Courts have widely recognized wrongful discharge suits filed by employees who resigned their jobs but subsequently characterized their resignation as a constructive discharge. As the list above suggests, the circumstances underlying a constructive discharge can vary widely. For example, the doctrine of constructive discharge was recognized in a case brought by a software network engineer who was demoted for refusing to load copyright-protected software onto personal computers and quit the job claiming that he was humiliated and harassed (Nguyen v. Technical & Scientific Application, Inc., 981 S.W. 2d 900 (Tex. App. 1998). It was honored in a case involving a payroll clerk who quit after she refused to violate the tax law on payroll withholdings (Strozinsky v. School Dist. of Brown Deer, 237 Wis. 2d 19, 614 N.W.2d 443 (2000). It was upheld in a case involving an employee who was raped by a supervisor and quit and filed a sexual harassment claim (Champion v. Nationwide Sec., Inc., 450 Mich. 702, 545 N.W.2d 596 (1996). Constructive discharge was also recognized in a claim brought by an employee who returned from medical and family leaves of absence and was given a new assignment with substantially lower salary and less responsibility.
Yet a mere reduction in an employer’s overtime hours will not generally give rise to a constructive discharge claim, nor will the criticism an employee receives from a manager, or the loss of a light duty work schedule. No constructive discharge was found to exist in one age discrimination claim brought by an employee who himself proposed to resign, negotiated for a severance package, and demanded a higher payoff on threat of legal action.

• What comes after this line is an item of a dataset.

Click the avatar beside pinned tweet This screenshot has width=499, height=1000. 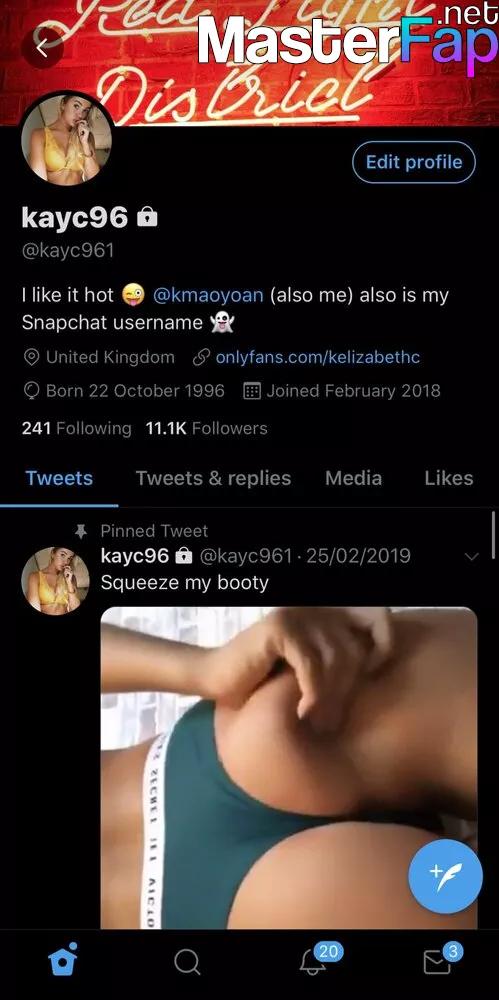56,580
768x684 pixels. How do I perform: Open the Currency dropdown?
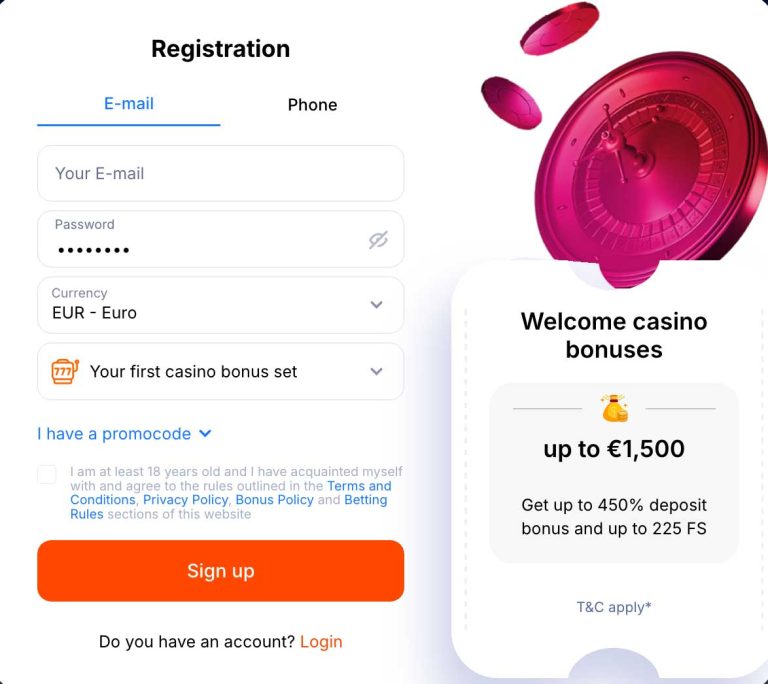pos(220,305)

Nor was the constructive discharge theory recognized in a case where an employee alleged that she was subjected to verbal and mental harassment and abuse.
Most states recognize constructive discharge and treat it the same as express discharge in wrongful termination cases. Few states, however, address the constructive discharge doctrine directly in their statutes, choosing instead to define the area on a case-by-case basis. Arizona is an exception to the rule, addressing constructive discharge comprehensively in its Employment Protection Act.